**Required action:**
In the data below, the answer is the run of lines from the line containing "Task: Select the Trips view option" through the line containing "Tap the Cell", both included; print it exactly and nothing else.
====== Task material
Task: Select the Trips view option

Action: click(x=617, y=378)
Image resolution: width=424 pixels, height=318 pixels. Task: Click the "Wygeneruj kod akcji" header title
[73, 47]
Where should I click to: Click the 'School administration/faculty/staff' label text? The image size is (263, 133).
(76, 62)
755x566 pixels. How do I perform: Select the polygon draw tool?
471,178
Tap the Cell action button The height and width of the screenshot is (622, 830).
============
====== Task material
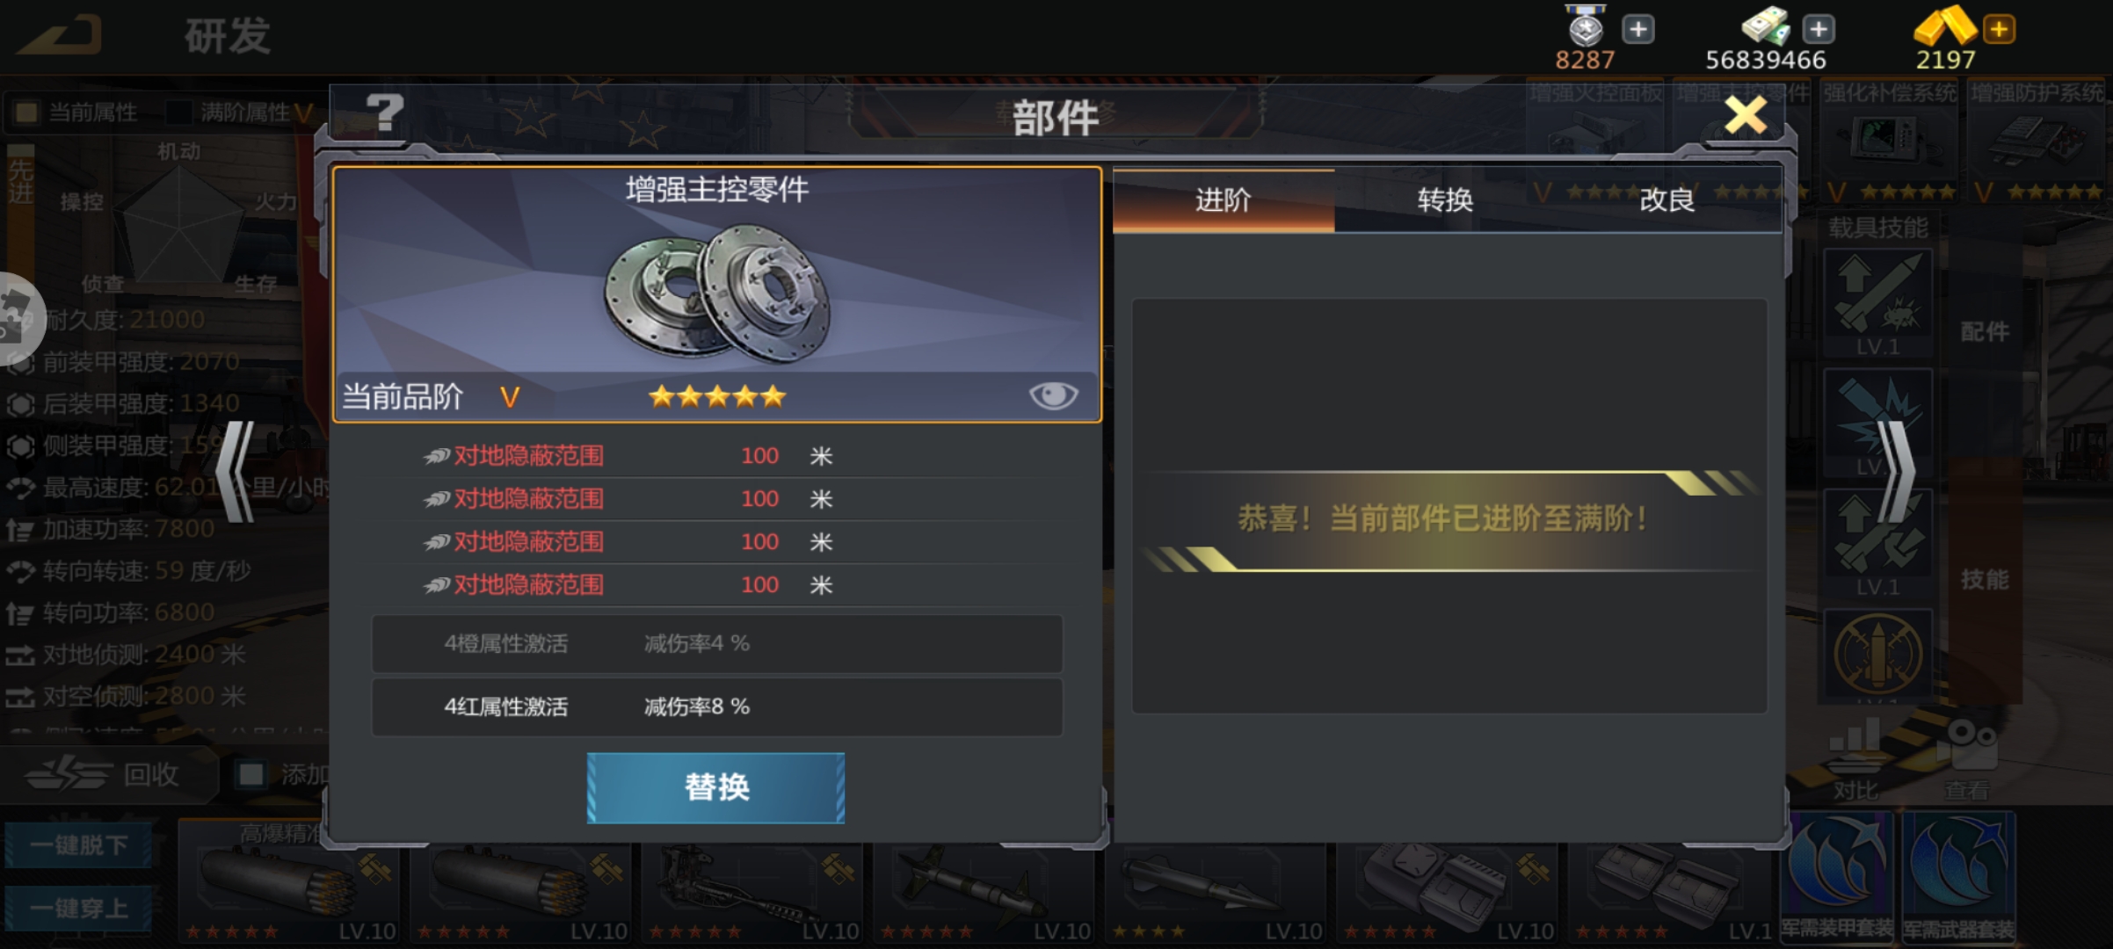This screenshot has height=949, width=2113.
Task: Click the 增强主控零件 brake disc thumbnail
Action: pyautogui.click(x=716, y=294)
============
**Response:**
Task: Select the Trips view option

Action: click(x=617, y=378)
Image resolution: width=424 pixels, height=318 pixels. Task: Click the "Wygeneruj kod akcji" header title
[73, 47]
Where should I click to: Click the 'School administration/faculty/staff' label text? The image size is (263, 133).
(76, 62)
755x566 pixels. How do I perform: Select the polygon draw tool?
471,178
Tap the Cell action button The height and width of the screenshot is (622, 830).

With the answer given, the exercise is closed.